Rita (angosciata). Non bestemmiare. Paolo... Non bestemmiare! Non scagliarti così crudelmente contro l'emblema purissimo della nostra reli­gione santa (con amore). Guardalo Gesù crocefisso, considera per un istante solo lo stra­zio di quella carne per il martirio patito onde redimerci dal peccato. Erabuono Lui, e lo hanno ucciso fra mille inauditi tormenti, ha perdonato i suoi carnefici, e lo hanno vilipeso, ingiuriato,  deriso... Ora tu Paolo non rinnovare il suo martirio, non rinnegarlo né ora né mai... ma diventa buono verso di Lui, pro­strati, sii credente... rinnega qui al suo co­spetto la falsità del male che ti trascina sem­pre più in basso, che ti abbrutisce la coscien­za, torturandoti l'anima inutilmente... piega le ginocchia, Paolo... Egli è tanto buono e ti perdona, ma credi... credi in Lui... (Paolo a poco a poco si scuote, è dominato da una evi­dente intima lotta).

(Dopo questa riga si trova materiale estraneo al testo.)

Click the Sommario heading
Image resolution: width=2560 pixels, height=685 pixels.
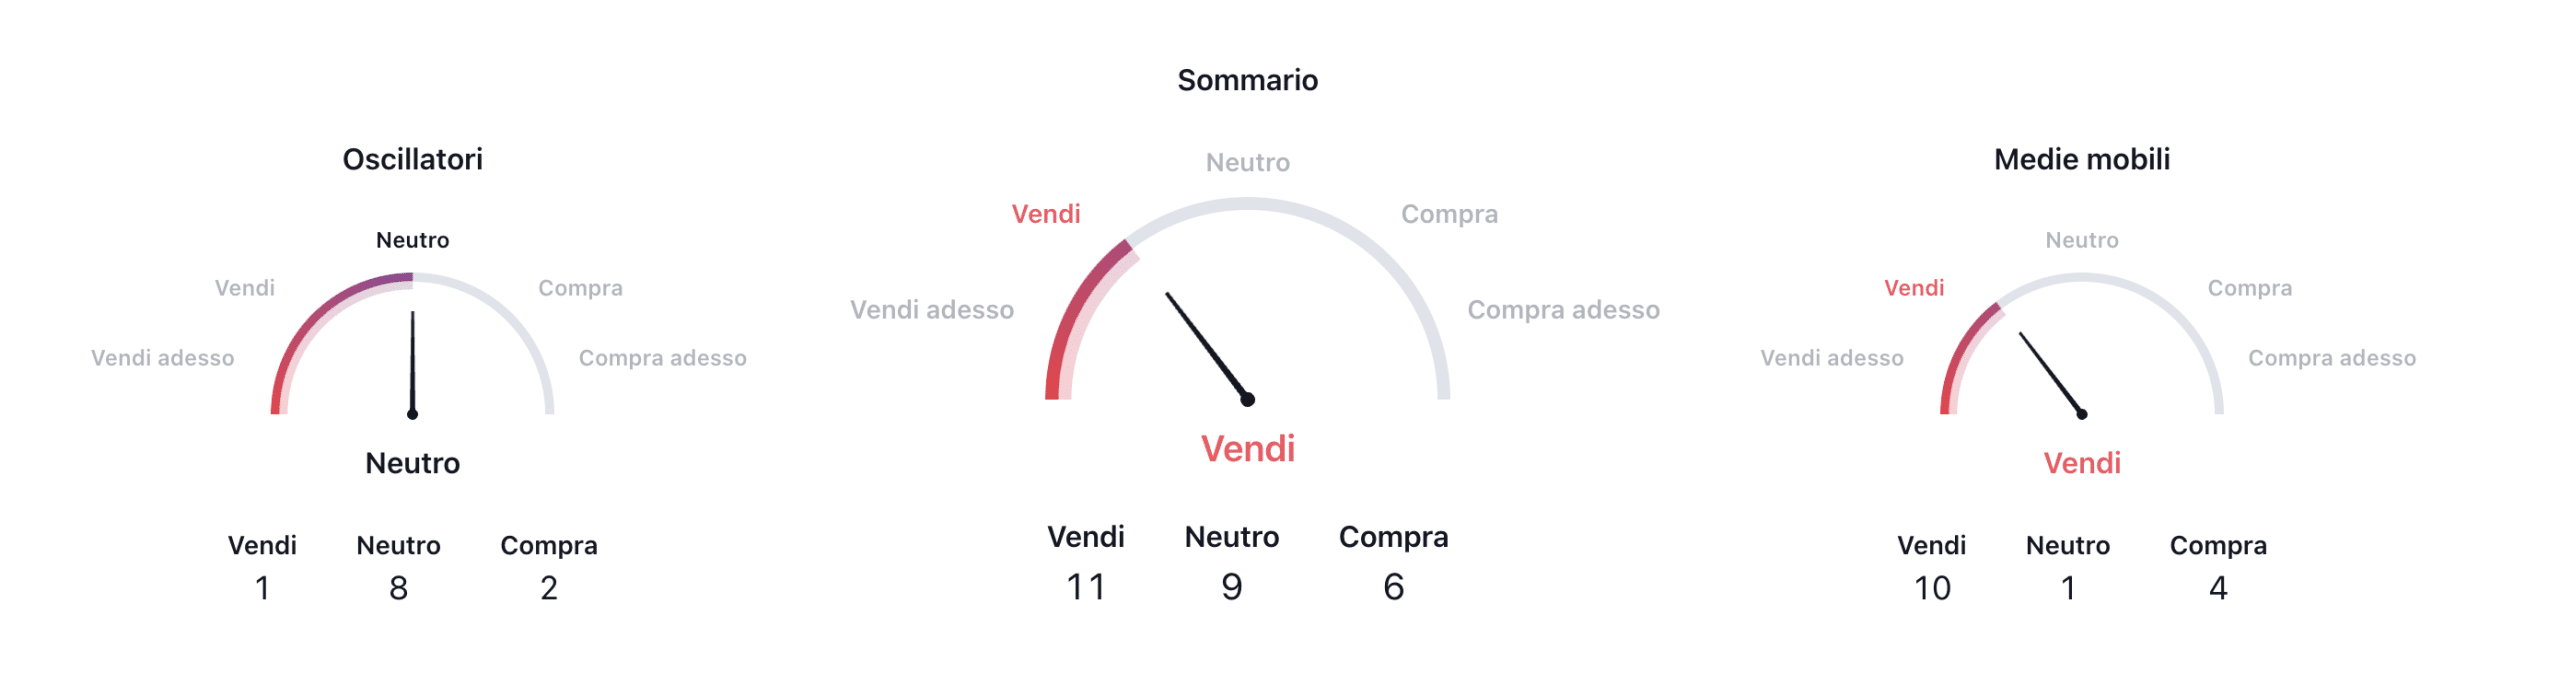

Paolo. No... Non posso lasciarmi dominare dalle tue parole... mancherei di fronte alla mia stes­sa dignità di uomo se riconoscessi una soltanto delle mie colpe... Vedi, Rita, queste tue sup­pliche, questa tua voce carezzevole, dolce, ma pur terribile mi fa male all'anima, mi rode, mi frusta come uno staffile che colpisce a san­gue... perché mi torturi così, perché non ho dunque più il diritto di essere il padrone as­soluto delle mie azioni, siano esse oneste o no? Perché mi costringi a riflettere?!... Non sai come sia penoso e vergognoso riconoscere le proprie colpe... tanto più quando queste colpe ti son buttate in viso da una donna... sia pur essa amorevole... come alle volte sai esserlo tu...

Rita  (è commossa e piange in silenzio).

Paolo. (ha un moto di cattiva  ribellione).

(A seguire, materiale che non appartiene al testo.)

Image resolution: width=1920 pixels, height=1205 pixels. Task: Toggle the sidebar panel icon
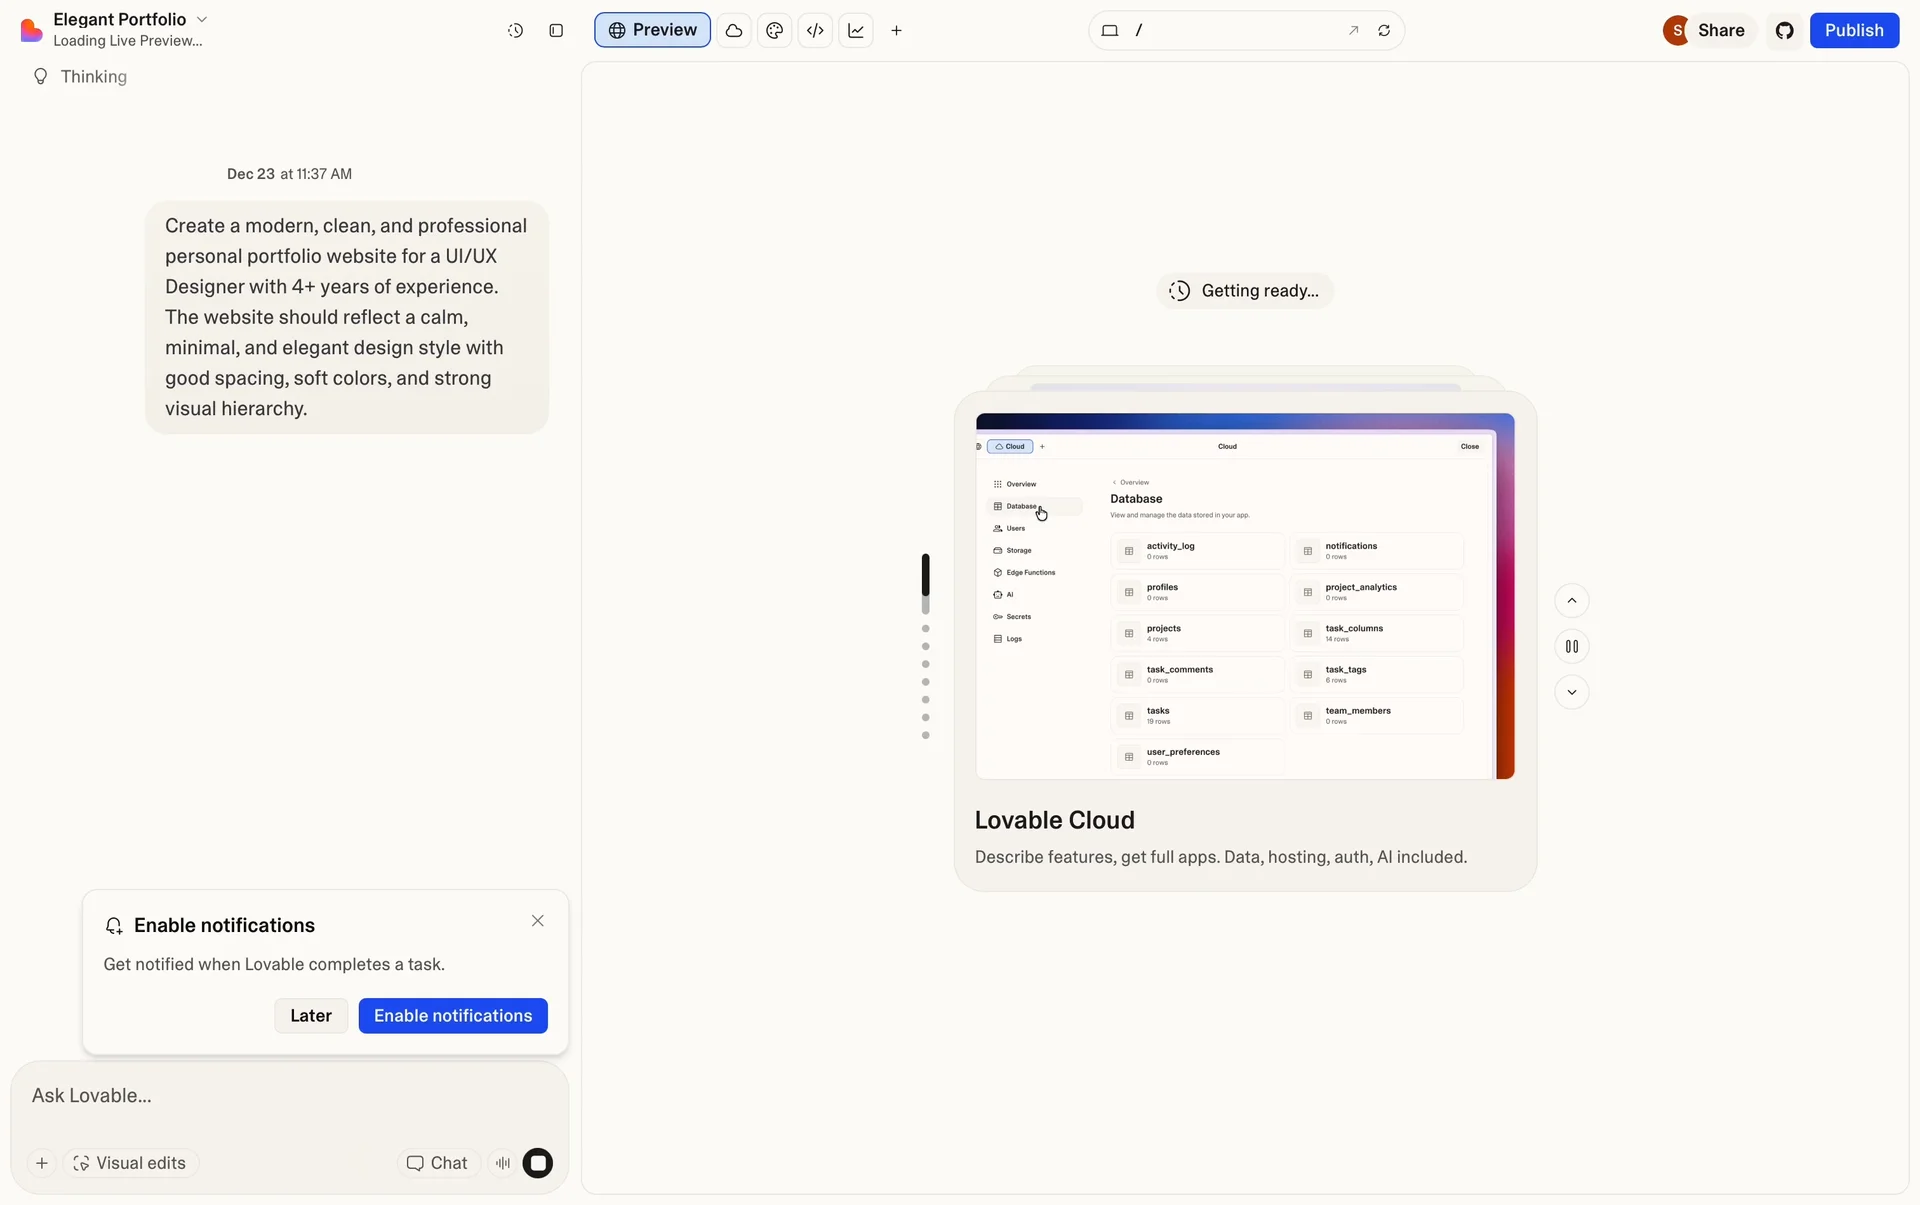[556, 31]
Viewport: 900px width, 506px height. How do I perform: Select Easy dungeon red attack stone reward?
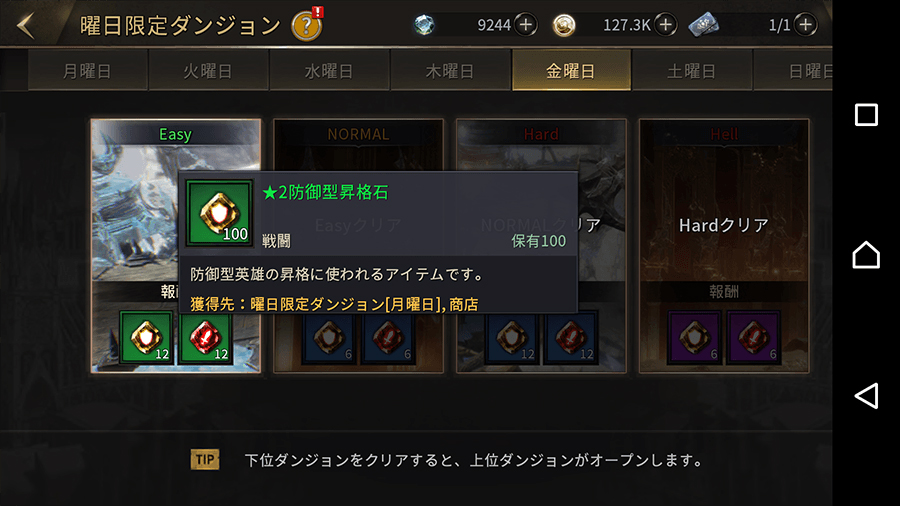pos(205,337)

Sempre lacrime! sempre lacrime... voialtre donne non sapete far altro che piangere! (scostandosi da   Rita che lo avrà preso dolcemente per un braccio). Lasciami, Rita... Devo uscire da questo luogo chiuso... perché ho bi­sogno di aria... di luce... qui soffoco... soffoco, non ne posso più... Non ne posso più... (Esce scostando in malo modo Rita che cadrà in gi­nocchio singhiozzando).

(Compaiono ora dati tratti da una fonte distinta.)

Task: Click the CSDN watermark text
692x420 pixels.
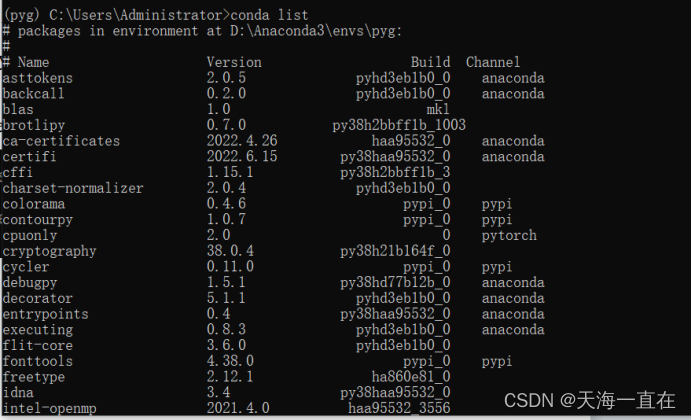Action: (x=590, y=401)
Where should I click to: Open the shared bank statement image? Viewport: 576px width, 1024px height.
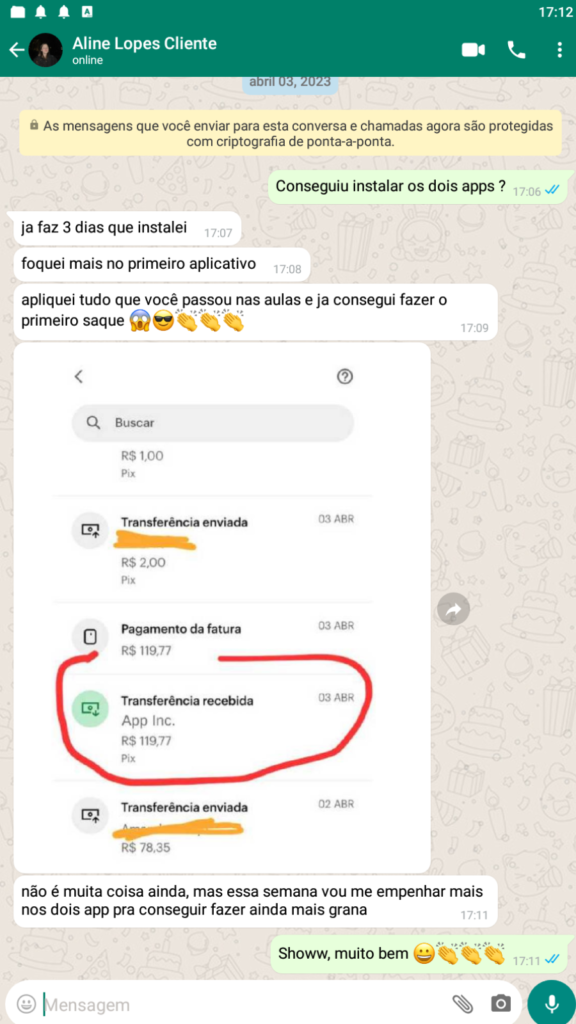coord(222,607)
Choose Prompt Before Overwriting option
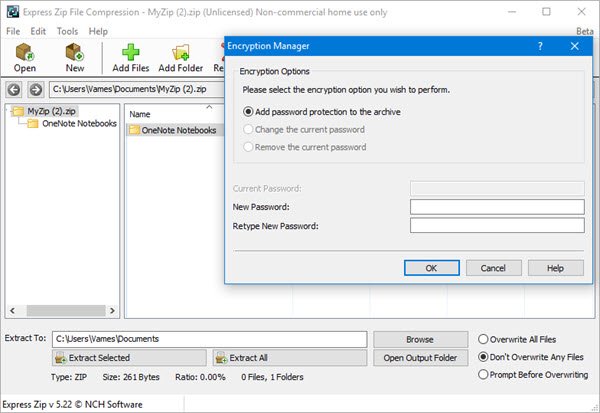This screenshot has width=600, height=413. tap(533, 375)
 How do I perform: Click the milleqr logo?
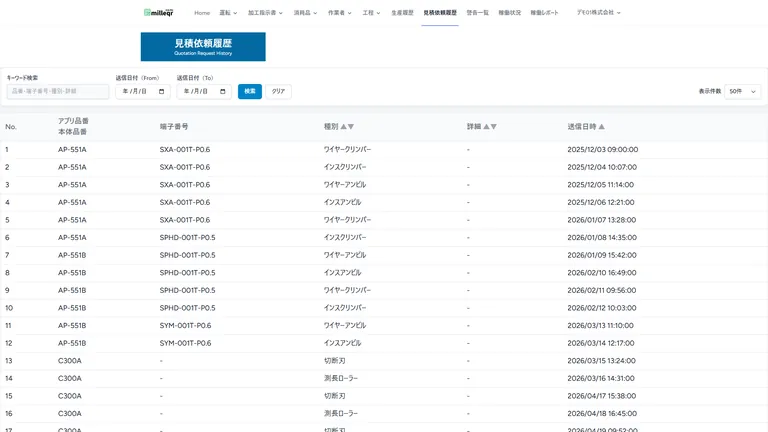159,13
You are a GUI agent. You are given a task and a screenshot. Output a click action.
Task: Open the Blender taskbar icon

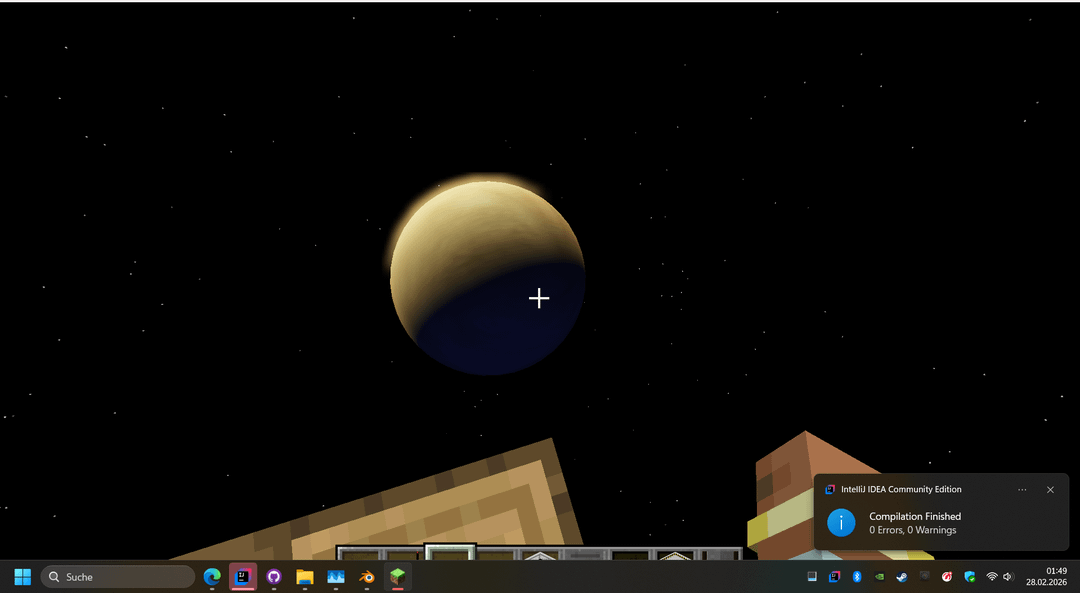367,577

Rita (col pianto che le sale in gola). Buon Gesù, perdonagli.

SCENA III

Rita e Giangiacomo.

Giangiac. (Ha 18 anni. Entra e scuote dolorosa­mente il capo notando l'abbattimento e la pro­strazione di sua madre).

Mamma, ho incontrato mio padre che usciva; era barcollante ed adirato; le consuete sce­nate immagino...

Rita. Fui cattiva con lui; gli risposi male ed egli se ne adontò...

Giangiac. Non ci credo... l'attaccabrighe è lui... mio padre  lo conosco bene.

Rita. Sono i cattivi compagni che male lo con­sigliano.

Giangiac.  Edio ne conosco il capo; Pietro il mugnaio, ghibellino di animo malvagio e di co­stumi pessimi. Stia attento però; un giorno o l'altro dovrà  fare i  conti con  me.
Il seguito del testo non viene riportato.